True to their name, pine nuts do come from pine trees—pine cones, specifically—but they're not actually nuts; they're seeds. It's perfectly acceptable to call them either nuts or seeds. They take about a year and a half to ripen, but some varieties under certain weather conditions may take double that time. When ripe, harvesters gather the pine cones, break them open, and separate the nuts from the pine cone fragments by hand. Pine nuts have a thick second shell that must be discarded before eating but can be difficult to remove. The lengthy ripening time and shelling labor results in an expensive finished product.
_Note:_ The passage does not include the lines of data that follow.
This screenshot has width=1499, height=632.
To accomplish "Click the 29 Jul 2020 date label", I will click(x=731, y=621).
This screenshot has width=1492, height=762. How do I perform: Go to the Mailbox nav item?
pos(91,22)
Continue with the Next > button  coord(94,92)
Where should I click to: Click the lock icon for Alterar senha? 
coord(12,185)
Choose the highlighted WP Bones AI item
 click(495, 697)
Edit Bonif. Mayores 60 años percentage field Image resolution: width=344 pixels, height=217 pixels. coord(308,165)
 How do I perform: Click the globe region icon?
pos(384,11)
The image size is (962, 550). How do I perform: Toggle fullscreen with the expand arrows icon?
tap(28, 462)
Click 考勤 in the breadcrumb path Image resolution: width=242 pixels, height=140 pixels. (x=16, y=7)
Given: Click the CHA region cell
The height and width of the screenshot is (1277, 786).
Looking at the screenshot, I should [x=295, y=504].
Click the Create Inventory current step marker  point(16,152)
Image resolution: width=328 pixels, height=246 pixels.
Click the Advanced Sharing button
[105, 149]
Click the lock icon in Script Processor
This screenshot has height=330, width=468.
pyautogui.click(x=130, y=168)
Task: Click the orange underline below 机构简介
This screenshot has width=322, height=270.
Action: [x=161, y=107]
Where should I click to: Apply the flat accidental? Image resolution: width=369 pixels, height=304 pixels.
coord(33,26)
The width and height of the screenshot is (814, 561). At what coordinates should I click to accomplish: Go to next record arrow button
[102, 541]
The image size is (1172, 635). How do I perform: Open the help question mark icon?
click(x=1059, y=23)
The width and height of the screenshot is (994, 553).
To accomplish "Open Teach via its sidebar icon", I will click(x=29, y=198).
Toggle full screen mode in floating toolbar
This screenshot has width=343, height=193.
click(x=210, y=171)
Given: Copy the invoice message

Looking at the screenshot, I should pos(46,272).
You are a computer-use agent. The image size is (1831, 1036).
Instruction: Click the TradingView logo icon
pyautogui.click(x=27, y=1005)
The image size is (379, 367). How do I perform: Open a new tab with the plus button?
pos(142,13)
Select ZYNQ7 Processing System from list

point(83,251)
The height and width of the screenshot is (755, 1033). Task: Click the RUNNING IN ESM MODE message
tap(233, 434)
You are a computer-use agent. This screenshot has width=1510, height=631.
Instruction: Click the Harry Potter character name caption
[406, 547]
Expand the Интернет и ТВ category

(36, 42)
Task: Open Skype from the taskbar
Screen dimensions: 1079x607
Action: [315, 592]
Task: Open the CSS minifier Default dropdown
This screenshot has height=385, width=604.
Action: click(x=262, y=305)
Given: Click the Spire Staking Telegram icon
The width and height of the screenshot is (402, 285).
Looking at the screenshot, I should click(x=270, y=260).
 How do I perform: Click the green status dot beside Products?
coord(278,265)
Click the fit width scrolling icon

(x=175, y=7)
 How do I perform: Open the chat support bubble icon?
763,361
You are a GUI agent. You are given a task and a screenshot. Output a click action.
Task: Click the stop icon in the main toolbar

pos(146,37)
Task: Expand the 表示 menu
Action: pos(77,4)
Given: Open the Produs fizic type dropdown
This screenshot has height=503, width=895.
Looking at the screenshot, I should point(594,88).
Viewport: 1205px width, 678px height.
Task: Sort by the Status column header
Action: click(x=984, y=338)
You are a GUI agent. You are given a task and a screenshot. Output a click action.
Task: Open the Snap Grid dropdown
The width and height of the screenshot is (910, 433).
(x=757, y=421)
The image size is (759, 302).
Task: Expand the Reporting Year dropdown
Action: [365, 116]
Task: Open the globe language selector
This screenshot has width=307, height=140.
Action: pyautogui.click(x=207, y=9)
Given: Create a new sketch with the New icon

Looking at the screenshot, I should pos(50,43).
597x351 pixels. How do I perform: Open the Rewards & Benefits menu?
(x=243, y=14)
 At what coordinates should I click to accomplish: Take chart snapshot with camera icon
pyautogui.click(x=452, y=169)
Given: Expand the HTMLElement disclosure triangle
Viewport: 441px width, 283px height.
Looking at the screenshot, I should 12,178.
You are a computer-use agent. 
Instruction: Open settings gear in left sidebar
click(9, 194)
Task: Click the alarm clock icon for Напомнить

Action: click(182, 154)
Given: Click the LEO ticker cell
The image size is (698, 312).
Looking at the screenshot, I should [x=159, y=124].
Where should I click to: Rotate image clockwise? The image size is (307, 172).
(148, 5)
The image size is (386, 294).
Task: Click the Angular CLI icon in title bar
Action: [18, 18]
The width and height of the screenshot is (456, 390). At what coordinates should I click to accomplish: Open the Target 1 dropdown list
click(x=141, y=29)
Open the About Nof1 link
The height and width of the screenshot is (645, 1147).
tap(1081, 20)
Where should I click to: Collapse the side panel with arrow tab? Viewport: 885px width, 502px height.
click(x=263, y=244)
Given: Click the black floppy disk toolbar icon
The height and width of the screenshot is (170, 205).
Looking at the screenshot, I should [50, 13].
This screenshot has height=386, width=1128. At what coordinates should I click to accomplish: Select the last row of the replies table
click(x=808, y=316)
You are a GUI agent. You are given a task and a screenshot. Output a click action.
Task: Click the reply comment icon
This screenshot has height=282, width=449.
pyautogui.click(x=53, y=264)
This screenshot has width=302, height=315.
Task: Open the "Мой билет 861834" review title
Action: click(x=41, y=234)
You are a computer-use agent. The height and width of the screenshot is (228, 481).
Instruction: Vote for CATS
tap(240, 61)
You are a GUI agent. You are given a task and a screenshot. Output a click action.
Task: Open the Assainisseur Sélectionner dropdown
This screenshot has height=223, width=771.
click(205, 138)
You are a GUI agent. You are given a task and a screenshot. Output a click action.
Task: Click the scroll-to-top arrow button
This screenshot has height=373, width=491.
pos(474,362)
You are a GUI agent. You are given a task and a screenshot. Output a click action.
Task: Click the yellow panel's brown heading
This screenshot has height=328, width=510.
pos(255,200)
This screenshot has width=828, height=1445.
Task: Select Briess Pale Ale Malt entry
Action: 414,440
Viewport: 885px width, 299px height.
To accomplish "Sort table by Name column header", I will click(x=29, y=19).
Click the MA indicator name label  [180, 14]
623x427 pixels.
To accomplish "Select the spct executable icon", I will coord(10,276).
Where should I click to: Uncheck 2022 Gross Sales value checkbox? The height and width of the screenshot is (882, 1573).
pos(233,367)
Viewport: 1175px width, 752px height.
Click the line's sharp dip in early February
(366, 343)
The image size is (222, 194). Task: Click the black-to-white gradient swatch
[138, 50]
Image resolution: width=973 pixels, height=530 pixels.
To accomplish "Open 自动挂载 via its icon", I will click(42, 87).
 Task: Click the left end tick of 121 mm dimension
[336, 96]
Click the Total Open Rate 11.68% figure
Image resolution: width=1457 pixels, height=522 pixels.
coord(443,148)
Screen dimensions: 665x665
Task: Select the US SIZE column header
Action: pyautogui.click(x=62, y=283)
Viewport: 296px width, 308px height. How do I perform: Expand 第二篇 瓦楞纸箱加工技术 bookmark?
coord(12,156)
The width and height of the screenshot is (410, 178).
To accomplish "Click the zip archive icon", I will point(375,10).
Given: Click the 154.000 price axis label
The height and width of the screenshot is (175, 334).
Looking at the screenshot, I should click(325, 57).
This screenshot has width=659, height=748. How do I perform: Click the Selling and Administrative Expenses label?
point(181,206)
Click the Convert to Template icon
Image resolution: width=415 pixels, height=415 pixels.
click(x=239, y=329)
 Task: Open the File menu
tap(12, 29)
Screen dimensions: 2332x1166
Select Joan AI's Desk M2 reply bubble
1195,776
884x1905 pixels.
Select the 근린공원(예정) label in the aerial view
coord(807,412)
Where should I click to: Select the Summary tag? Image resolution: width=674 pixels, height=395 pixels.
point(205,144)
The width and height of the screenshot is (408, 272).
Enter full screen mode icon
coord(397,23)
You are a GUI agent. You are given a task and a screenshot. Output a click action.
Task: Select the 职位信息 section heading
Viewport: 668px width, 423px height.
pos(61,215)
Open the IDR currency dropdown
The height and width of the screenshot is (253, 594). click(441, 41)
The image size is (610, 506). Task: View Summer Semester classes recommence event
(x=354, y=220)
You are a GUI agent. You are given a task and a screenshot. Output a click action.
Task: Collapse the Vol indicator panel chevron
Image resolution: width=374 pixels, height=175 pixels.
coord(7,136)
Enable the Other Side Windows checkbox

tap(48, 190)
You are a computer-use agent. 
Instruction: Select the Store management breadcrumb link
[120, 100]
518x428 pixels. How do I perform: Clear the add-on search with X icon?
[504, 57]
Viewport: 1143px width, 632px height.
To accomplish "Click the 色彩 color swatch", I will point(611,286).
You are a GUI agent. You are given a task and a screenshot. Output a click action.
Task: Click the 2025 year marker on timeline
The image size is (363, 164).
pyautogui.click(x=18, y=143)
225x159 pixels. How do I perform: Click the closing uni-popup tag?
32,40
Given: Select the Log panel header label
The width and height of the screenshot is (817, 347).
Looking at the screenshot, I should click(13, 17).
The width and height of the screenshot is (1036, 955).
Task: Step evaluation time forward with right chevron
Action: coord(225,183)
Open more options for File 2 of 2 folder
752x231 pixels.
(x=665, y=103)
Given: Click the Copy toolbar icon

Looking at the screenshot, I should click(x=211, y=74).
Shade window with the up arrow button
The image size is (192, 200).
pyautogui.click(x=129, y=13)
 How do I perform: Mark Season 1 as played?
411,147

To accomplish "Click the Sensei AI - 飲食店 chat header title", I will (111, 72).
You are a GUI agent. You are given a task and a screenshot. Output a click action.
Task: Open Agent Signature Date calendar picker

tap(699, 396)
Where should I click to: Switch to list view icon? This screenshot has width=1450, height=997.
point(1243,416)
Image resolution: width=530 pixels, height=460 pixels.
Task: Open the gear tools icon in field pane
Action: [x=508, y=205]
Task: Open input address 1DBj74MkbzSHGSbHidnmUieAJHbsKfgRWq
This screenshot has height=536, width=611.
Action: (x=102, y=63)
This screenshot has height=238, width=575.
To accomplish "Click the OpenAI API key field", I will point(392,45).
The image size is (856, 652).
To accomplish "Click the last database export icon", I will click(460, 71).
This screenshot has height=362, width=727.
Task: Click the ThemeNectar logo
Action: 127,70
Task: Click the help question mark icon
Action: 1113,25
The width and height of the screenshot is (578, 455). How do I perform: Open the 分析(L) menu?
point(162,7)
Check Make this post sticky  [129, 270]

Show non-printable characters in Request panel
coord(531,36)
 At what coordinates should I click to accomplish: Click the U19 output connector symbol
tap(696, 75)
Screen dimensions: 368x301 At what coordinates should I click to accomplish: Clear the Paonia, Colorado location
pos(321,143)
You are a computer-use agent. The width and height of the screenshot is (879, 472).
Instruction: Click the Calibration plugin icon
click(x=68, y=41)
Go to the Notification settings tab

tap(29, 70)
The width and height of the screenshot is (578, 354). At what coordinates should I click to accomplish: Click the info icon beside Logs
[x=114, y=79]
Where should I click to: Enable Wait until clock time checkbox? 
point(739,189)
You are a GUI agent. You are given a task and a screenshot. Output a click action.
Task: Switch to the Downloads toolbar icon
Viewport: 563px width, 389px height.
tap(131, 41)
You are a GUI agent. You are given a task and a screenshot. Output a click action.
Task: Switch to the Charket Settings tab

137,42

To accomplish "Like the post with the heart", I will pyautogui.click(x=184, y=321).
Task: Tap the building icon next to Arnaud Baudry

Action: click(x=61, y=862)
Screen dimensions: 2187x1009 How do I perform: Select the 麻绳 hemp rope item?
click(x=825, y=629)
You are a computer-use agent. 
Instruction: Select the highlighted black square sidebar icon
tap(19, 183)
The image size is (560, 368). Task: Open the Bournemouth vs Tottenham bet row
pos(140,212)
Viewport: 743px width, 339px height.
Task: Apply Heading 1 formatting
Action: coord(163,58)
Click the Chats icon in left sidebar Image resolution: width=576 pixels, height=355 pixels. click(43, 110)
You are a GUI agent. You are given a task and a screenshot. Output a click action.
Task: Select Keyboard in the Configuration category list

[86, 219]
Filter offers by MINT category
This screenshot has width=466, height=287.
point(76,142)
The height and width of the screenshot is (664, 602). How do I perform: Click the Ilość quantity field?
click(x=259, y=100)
The kinds of pine trees than yield full-sized pine nuts are grown all over the world, with China, Russia, Mongolia, Korea, and Afghanistan being the lead producers and exporters. Europe is a large consumer and producer of pine nuts as well, particularly in Italy where the nut is used in the classic preparation of basil pesto as well as in popular pignoli cookies. Nuts used in these dishes are commonly toasted briefly in a pan to enhance their rich, nutty flavor.
How to Use Pine Nuts
Use pine nuts in any recipe that calls for nuts. Add pine nuts to baked goods, granola, pasta dishes, salads, smoothie bowls, and anything else that could use extra flavor, crunchy texture, and a nutrition boost. You can also blend them into soups, sauces, and dips for a creamy texture that's dairy-free and vegan-friendly.
Many recipes instruct you to toast the pine nuts before you use them, which brings out a deeper nutty flavor. To do this, heat a dry skillet over medium-low heat, then add the pine nuts and shake the pan frequently. Pine nuts can go from perfectly golden-brown to burned in the blink of an eye, and burned pine nuts taste unpleasantly bitter. Keep a close watch on the pan as you shake it, and remove the nuts from the pan as soon as they turn golden-brown, as they may burn if you leave them in the pan (even if you turn off the heat).
What Do They Taste Like?
Pine nuts have a mild buttery flavor and creamy texture more like cashews or macadamia nuts than the more pronounced nutty flavors of walnuts, peanuts, or pistachios. When blended into a pesto, dip, or sauce, they contribute a more smooth, clingy texture than nuttiness. Toast pine nuts before using them to enhance their nutty flavor.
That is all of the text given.